The green group Earth Policy Institute, which first totaled the deaths, tells us that as “awareness of the scale of this tragedy spreads, it is likely to generate pressure to reduce carbon emissions. For many of the millions who suffered through these record heat waves and the relatives of the tens of thousands who died, cutting carbon emissions is becoming a pressing personal issue.”
While 35,000 dead is a terrifyingly large number, all deaths should in principle be treated with equal concern. Yet this is not happening. When 2,000 people died from heat in the United Kingdom, it produced a public outcry that is still heard. However, the BBC recently ran a very quiet story telling us that deaths caused by cold weather in England and Wales for the past years have hovered around 25,000 each winter, casually adding that the winters of 1998–2000 saw about 47,000 cold deaths each year. The story then goes on to discuss how the government should make the cost of winter fuel economically bearable and how the majority of deaths are caused by strokes and heart attacks.

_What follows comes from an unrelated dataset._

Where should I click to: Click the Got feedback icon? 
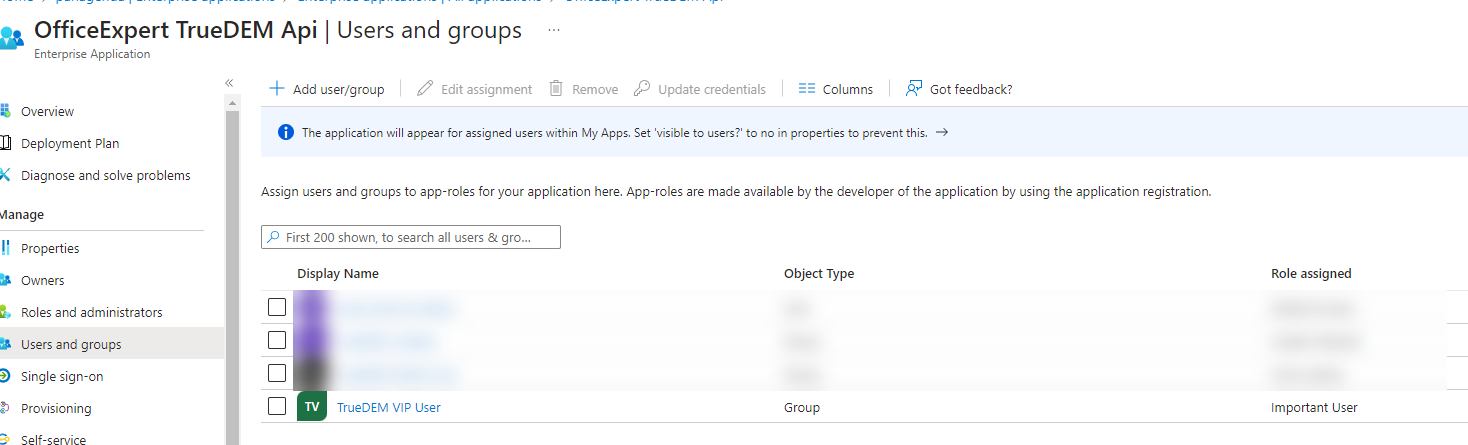click(913, 89)
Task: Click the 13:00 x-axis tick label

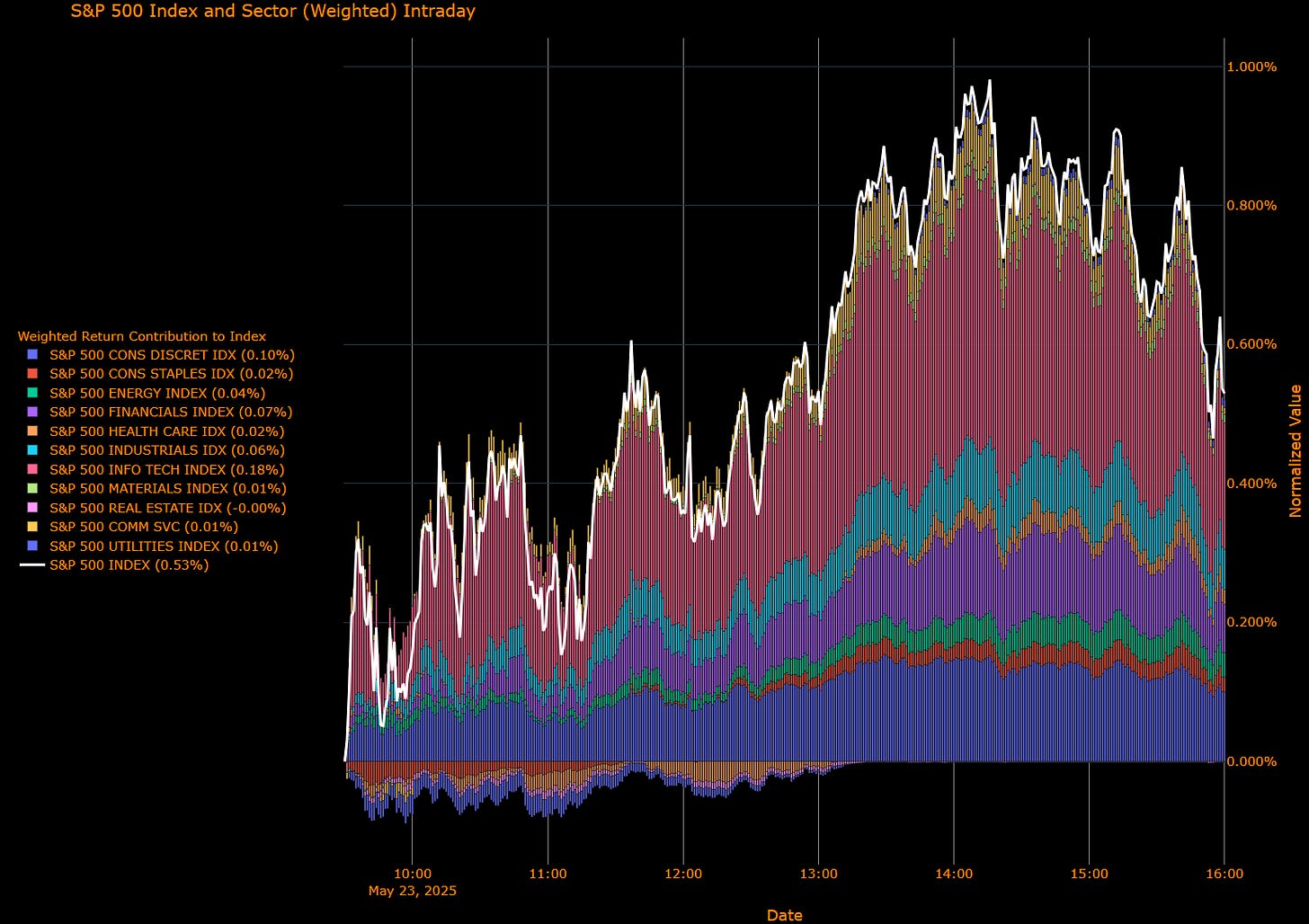Action: [x=818, y=874]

It is remarkable that a single heat-death episode of 35,000 from many countries can get everyone up in arms, whereas cold deaths of 25,000 to 50,000 a year in just a single country pass almost unnoticed. Of course, we want to help avoid another 2,000 dying from heat in the United Kingdom. But presumably we also want to avoid many more dying from cold.
For Europe as a whole, about 200,000 people die from excess heat each year. However, about 1.5 million Europeans die annually from excess cold. That is more than seven times the total number of heat deaths. Just in the past decade, Europe has lost about 15 million people to the cold, more than 400 times the iconic heat deaths from 2003. That we so easily neglect these deaths and so easily embrace those caused by global warming tells us of a breakdown in our sense of proportion.
How will heat and cold deaths change over the coming century with global warming? Let us for the moment assume—very unrealistically—that we will not adapt at all to the future heat. Still, the biggest cross-European cold/heat study concludes that for an increase of 3.6 degrees Fahrenheit in the average European temperatures, “our data suggest that any increases in mortality due to increased temperatures would be outweighed by much larger short-term declines in cold-related mortalities.” For Britain, it is estimated a 3.6°F increase will mean 2,000 more heat deaths but 20,000 fewer cold deaths. Likewise, another paper incorporating all studies on this issue and applying them to a broad variety of settings in both developed and developing countries found that “global warming may cause a decrease in mortality rates, especially of cardiovascular diseases.”
But of course, it seems very unrealistic and conservative to assume that we will not adapt to rising temperatures throughout the 21st century. Several recent studies have looked at adaptation in up to 28 of the biggest cities in the United States. Take Philadelphia. The optimal temperature seems to be about 80°F. In the 1960s, on days when it got significantly hotter than that (about 100°F), the death rate increased sharply. Likewise, when the temperature dropped below freezing, deaths increased sharply.
Yet something great happened in the decades following. Death rates in Philadelphia and around the country dropped in general because of better health care. But crucially, temperatures of 100°F today cause almost no excess deaths. However, people still die more because of cold weather. One of the main reasons for the lower heat susceptibility is most likely increased access to air-conditioning. Studies seem to indicate that over time and with sufficient resources, we actually learn to adapt to higher temperatures. Consequently we will experience fewer heat deaths even when temperatures rise.